◆ THE PROBLEM ◆
Copy the following records line for line without changing anything.

◆ DATA EXCERPTS ◆
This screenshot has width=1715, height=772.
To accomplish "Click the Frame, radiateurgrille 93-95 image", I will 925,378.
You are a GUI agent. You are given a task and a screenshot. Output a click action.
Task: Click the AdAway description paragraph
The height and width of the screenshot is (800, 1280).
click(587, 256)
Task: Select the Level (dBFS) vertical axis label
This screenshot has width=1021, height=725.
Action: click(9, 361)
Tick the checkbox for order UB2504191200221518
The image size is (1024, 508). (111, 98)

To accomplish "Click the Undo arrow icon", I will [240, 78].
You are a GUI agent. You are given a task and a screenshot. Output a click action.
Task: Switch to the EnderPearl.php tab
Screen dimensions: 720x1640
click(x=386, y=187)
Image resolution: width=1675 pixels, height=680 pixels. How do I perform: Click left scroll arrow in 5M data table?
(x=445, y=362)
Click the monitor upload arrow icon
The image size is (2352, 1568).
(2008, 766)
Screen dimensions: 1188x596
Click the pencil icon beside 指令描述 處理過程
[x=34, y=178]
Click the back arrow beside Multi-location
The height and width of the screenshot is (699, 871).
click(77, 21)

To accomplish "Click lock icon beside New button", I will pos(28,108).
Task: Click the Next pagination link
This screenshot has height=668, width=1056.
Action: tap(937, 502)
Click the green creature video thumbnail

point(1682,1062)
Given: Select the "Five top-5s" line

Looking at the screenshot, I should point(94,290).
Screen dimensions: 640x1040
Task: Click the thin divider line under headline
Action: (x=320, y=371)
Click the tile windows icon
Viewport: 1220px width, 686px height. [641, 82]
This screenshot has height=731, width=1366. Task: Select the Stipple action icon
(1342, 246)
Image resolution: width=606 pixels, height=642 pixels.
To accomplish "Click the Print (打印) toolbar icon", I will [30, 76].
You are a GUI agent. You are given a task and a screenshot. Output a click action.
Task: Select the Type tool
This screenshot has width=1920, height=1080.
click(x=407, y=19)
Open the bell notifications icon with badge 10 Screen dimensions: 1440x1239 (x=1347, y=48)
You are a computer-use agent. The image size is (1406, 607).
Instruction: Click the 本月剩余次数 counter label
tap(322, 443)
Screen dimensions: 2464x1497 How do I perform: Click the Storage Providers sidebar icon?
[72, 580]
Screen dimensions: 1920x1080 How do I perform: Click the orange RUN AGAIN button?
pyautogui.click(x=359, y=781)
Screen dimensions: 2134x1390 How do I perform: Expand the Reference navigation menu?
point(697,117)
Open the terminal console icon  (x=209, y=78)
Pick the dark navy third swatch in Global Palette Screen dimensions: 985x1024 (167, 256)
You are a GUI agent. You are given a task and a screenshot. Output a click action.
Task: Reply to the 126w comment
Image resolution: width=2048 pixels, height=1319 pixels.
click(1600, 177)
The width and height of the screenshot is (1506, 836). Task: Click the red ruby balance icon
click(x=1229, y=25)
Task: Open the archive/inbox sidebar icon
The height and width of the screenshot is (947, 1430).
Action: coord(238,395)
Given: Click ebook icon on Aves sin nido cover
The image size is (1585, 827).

◆ TASK RESULT ◆
This screenshot has width=1715, height=772.
To accomplish "Click the Frame, radiateurgrille 93-95 image", I will 925,378.
You are a GUI agent. You are given a task and a screenshot. Output a click action.
Task: Click the AdAway description paragraph
The height and width of the screenshot is (800, 1280).
click(587, 256)
Task: Select the Level (dBFS) vertical axis label
This screenshot has width=1021, height=725.
Action: click(9, 361)
Tick the checkbox for order UB2504191200221518
The image size is (1024, 508). (111, 98)

To accomplish "Click the Undo arrow icon", I will [240, 78].
You are a GUI agent. You are given a task and a screenshot. Output a click action.
Task: Switch to the EnderPearl.php tab
Screen dimensions: 720x1640
click(x=386, y=187)
Image resolution: width=1675 pixels, height=680 pixels. How do I perform: Click left scroll arrow in 5M data table?
(x=445, y=362)
Click the monitor upload arrow icon
The image size is (2352, 1568).
(2008, 766)
Screen dimensions: 1188x596
Click the pencil icon beside 指令描述 處理過程
[x=34, y=178]
Click the back arrow beside Multi-location
The height and width of the screenshot is (699, 871).
click(77, 21)

To accomplish "Click lock icon beside New button", I will pos(28,108).
Task: Click the Next pagination link
This screenshot has height=668, width=1056.
Action: tap(937, 502)
Click the green creature video thumbnail

point(1682,1062)
Given: Select the "Five top-5s" line

Looking at the screenshot, I should point(94,290).
Screen dimensions: 640x1040
Task: Click the thin divider line under headline
Action: (x=320, y=371)
Click the tile windows icon
Viewport: 1220px width, 686px height. [641, 82]
This screenshot has height=731, width=1366. Task: Select the Stipple action icon
(1342, 246)
Image resolution: width=606 pixels, height=642 pixels.
To accomplish "Click the Print (打印) toolbar icon", I will [30, 76].
You are a GUI agent. You are given a task and a screenshot. Output a click action.
Task: Select the Type tool
This screenshot has width=1920, height=1080.
click(x=407, y=19)
Open the bell notifications icon with badge 10 Screen dimensions: 1440x1239 (x=1347, y=48)
You are a computer-use agent. The image size is (1406, 607).
Instruction: Click the 本月剩余次数 counter label
tap(322, 443)
Screen dimensions: 2464x1497 How do I perform: Click the Storage Providers sidebar icon?
[72, 580]
Screen dimensions: 1920x1080 How do I perform: Click the orange RUN AGAIN button?
pyautogui.click(x=359, y=781)
Screen dimensions: 2134x1390 How do I perform: Expand the Reference navigation menu?
point(697,117)
Open the terminal console icon  (x=209, y=78)
Pick the dark navy third swatch in Global Palette Screen dimensions: 985x1024 (167, 256)
You are a GUI agent. You are given a task and a screenshot. Output a click action.
Task: Reply to the 126w comment
Image resolution: width=2048 pixels, height=1319 pixels.
click(1600, 177)
The width and height of the screenshot is (1506, 836). Task: Click the red ruby balance icon
click(x=1229, y=25)
Task: Open the archive/inbox sidebar icon
The height and width of the screenshot is (947, 1430).
Action: coord(238,395)
Given: Click ebook icon on Aves sin nido cover
The image size is (1585, 827).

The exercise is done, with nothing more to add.